Ahora con su reelección, el panorama parece no cambiar, el pueblo permanece en total abandono, sin obra pública y asediado por la delincuencia que ha recrudecido en esta localidad.
De los siete accesos que tiene la cabecera municipal, cinco de estos se encuentran totalmente destruidos y sin iluminación.
Una de las entradas en donde se localiza la Escuela Normal, la cual luce con tremendos baches y quedó en promesa incumplida de Gamboa Altuzar por repararla.
Vecinos del sector denunciaron que desde el segundo año de gobierno, el priísta prometió rehabilitarla y es fecha que nada de esto ocurre, por lo que exigieron al gobierno estatal vigilar de cerca si se utilizaron y desviaron recursos en este proyecto.
“No es la primera vez que denunciamos esto, ahora que buscaba la reelección volvió a venir y con mentiras pidió el voto a cambio de la reparación de esta importante calle, pero resultó ser un engaño más de este pseudo político”, aseveraron vecinos del sector.
Otro de los accesos deteriorados es el que se localiza en el barrio San José, donde también convergen escuelas, comercios y casas habitación.
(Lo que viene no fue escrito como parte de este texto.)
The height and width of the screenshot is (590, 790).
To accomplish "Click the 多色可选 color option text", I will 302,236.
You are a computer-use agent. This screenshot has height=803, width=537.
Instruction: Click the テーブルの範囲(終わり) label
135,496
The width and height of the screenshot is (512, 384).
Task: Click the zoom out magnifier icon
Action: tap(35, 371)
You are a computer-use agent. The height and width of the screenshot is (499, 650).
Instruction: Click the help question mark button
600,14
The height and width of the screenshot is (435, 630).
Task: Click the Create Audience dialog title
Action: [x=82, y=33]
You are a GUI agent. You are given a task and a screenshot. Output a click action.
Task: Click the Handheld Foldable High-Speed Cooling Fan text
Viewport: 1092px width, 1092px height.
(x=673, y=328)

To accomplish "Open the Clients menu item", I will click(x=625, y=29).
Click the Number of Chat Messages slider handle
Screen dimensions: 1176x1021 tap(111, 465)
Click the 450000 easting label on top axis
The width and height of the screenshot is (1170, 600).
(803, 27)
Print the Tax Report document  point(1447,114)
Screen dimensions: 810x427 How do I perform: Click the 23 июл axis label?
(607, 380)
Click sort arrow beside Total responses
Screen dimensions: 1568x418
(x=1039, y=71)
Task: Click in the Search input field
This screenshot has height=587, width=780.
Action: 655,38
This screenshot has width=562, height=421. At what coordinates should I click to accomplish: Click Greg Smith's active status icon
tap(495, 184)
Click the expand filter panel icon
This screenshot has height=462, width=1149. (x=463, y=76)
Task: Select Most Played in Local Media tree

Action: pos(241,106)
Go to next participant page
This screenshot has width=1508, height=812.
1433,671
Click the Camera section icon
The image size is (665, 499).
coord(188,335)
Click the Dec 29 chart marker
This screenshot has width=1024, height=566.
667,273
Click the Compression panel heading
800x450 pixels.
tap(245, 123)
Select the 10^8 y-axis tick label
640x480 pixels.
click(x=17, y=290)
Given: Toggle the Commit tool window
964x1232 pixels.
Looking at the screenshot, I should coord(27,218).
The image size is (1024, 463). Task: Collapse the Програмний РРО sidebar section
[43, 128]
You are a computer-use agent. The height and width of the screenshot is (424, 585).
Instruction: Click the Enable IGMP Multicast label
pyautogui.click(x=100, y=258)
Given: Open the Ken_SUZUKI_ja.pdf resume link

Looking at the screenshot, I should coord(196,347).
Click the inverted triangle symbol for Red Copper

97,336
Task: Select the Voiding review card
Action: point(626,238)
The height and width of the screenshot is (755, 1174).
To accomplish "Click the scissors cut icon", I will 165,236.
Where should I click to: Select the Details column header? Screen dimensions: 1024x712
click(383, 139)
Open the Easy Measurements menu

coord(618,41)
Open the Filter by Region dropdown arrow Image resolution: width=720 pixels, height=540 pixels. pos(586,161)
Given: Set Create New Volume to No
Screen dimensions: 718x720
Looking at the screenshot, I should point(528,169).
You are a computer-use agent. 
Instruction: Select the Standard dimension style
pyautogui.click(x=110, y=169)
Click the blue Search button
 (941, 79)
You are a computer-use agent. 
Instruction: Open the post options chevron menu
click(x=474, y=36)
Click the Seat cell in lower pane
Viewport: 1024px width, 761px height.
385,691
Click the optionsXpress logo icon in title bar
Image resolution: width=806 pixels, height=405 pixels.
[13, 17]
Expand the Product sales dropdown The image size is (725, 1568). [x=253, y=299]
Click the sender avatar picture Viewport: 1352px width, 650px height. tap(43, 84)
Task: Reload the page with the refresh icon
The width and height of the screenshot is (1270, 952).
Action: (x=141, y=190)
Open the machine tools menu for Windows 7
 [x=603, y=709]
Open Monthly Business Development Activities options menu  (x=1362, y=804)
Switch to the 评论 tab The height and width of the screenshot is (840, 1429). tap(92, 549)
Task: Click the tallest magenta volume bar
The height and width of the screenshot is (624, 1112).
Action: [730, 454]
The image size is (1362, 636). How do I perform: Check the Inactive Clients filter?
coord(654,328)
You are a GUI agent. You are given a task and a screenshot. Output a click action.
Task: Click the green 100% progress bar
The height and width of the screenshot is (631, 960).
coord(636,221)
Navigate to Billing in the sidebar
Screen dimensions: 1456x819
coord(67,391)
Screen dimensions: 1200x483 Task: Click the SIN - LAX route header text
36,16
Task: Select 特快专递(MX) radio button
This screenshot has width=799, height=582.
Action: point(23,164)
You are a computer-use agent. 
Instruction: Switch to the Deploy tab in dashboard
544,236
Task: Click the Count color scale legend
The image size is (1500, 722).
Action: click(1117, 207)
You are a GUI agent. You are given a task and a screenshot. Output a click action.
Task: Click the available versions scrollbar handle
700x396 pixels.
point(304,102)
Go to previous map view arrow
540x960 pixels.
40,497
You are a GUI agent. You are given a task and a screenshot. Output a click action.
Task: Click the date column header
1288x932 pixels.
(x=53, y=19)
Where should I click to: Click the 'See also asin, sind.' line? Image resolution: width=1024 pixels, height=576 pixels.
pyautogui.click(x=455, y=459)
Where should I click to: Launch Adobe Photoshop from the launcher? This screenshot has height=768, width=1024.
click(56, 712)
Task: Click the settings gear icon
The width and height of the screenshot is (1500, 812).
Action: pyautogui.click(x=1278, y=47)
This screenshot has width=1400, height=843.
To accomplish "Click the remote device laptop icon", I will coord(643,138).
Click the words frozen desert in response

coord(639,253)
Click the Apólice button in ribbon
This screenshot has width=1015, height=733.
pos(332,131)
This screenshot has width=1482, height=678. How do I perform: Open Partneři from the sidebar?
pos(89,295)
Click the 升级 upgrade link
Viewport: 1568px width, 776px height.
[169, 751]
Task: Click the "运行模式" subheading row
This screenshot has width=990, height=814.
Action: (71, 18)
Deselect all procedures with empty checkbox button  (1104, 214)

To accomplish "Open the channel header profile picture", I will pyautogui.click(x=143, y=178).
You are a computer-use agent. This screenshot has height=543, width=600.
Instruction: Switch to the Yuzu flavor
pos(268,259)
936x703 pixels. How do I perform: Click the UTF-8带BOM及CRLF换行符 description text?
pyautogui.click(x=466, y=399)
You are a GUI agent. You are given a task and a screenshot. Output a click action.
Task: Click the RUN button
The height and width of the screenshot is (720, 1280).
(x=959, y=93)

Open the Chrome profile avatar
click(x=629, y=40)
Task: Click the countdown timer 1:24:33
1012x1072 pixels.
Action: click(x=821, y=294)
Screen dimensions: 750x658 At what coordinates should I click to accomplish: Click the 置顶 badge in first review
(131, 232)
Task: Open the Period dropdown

Peor aún, se trata de un sector que no cuenta con iluminación y por las noches es un gran riesgo de asaltos y robos.
El acceso conocido como Kilómetro 12, el principal punto de entrada a la localidad y donde están situadas escuelas como el Conalep, Colegio México, preparatoria Arnoldo Ruiz Armento, un jardín de niños, entre otros inmuebles escolares, está en total penumbra. Las luminarias sólo encienden eventualmente, ante la falta de mantenimiento por parte de la autoridad municipal.
El acceso situado en la carretera estatal Cacahoatán ramal a Talismán, conocido como Calancé, también se mantiene con el asfalto destruido.
Las denuncias de habitantes de este importante camino que conecte también con la cabecera municipal, han sido constantes y son solamente ignoradas por el edil que no llega siquiera a pararse a la presidencia municipal.
Tuxtla Chico es un pueblo olvidado y del cual Julio Gamboa ha sacado recursos para beneficios propios. Mientras la obra pública falta, satura secretarías y departamentos municipales de allegados y familiares.